The Swiss National Bank raised its interest rates by 75 points on Thursday—only its second increase over the last 15 years. This hike comes as it joins other European central banks in an effort to curb drastically rising prices.
As was expected by economists polled by Reuters, the Swiss National Bank raised its policy rate to 0.5% from the minus 0.25% that it had set in June. Previously, the policy rate had been frozen at 0.75% for years in an attempt to slow down the appreciation of the Swiss franc.
According to the Swiss central bank, the decision to raise policy rates has been effective at minimizing the rise in the cost of goods and services across the board. It warned, however, that further interest rate increases may be necessary over the medium term in order to ensure price stability.

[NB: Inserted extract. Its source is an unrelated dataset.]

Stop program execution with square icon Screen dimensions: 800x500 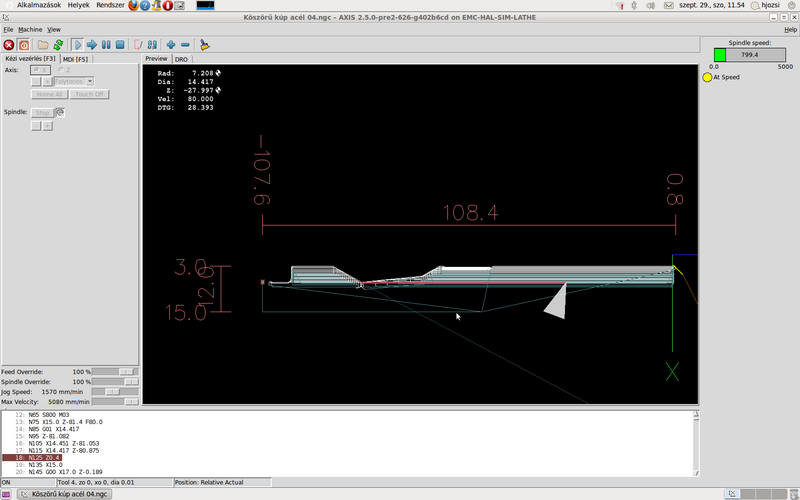(120, 45)
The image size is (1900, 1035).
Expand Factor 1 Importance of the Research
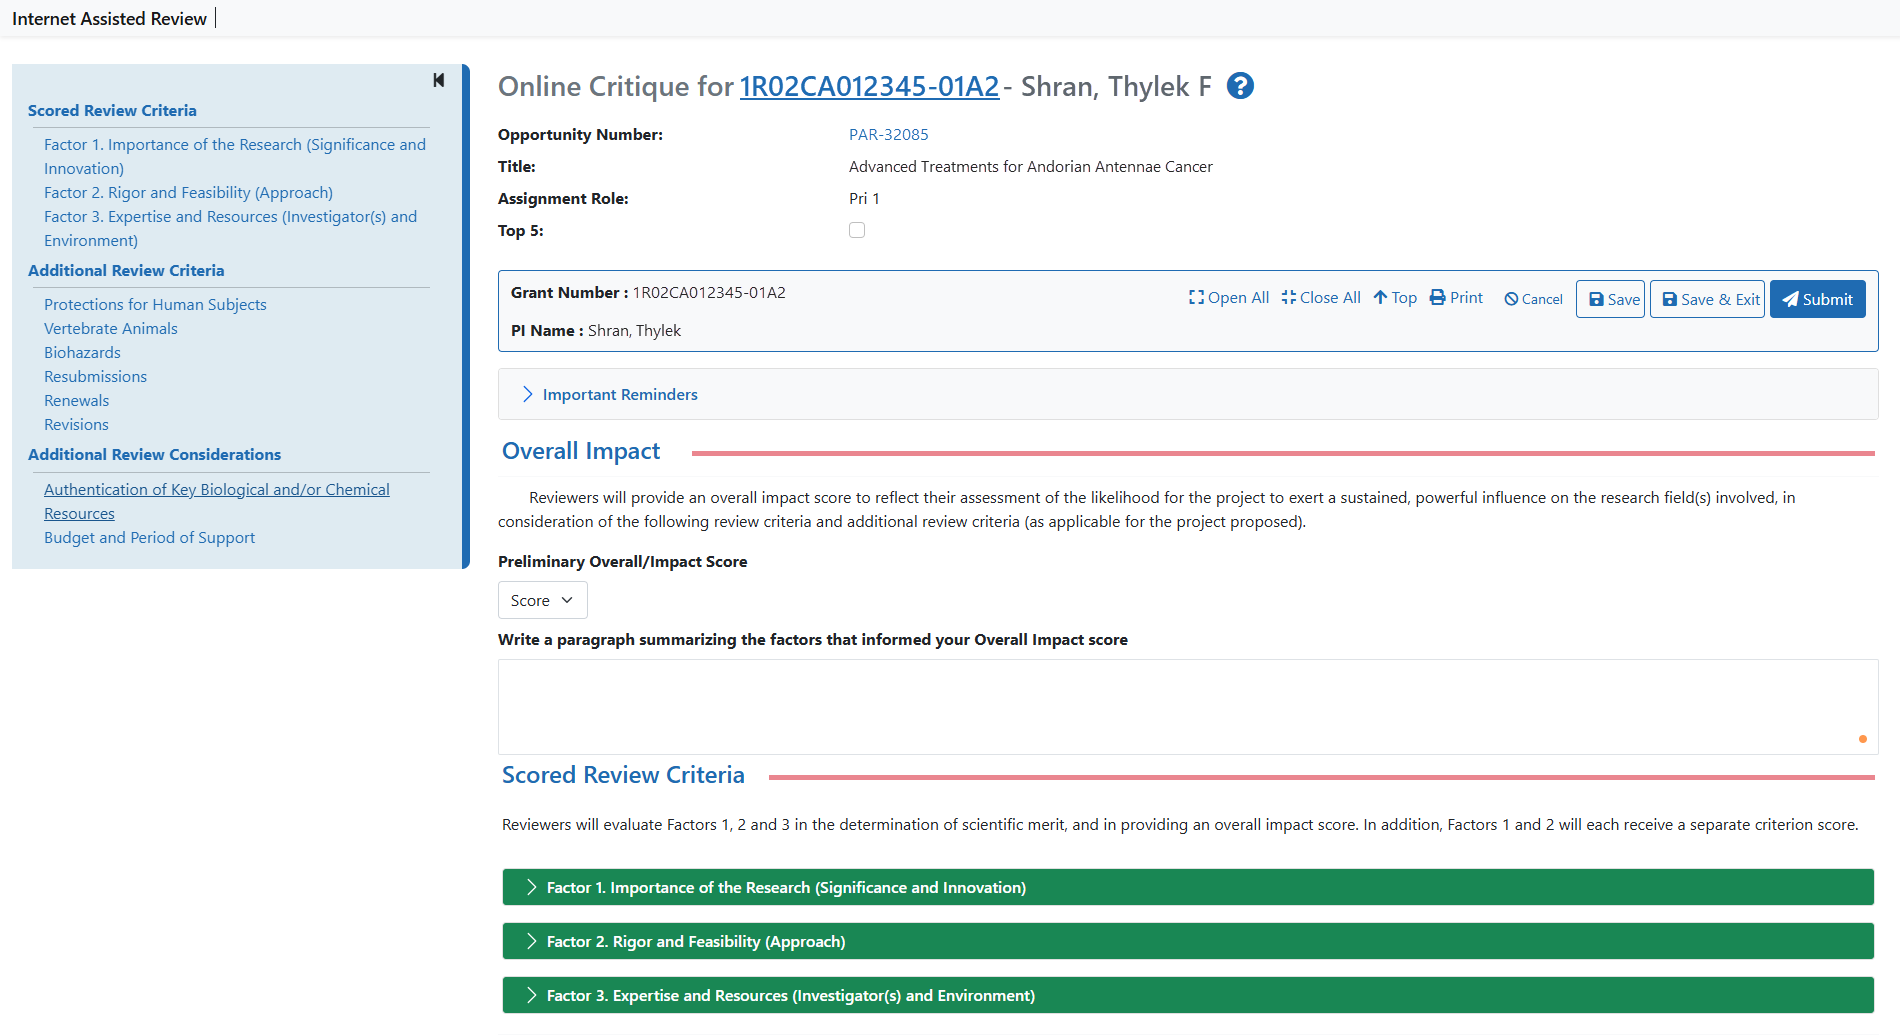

In addition to interest rate hikes, the Swiss National Bank is also considering becoming more active in the foreign exchange market. The central bank added that it will continue to adjust its monetary policy in accordance with its interest rate changes. “This ensures that the secured short-term Swiss franc money market rates remain close to the SNB policy rate. Banks’ sight deposits held at the SNB are remunerated at the SNB policy rate up to a certain threshold. Sight deposits above this threshold are remunerated at an interest rate of zero percent. The SNB will also use liquidity-absorbing measures,” the bank confirmed.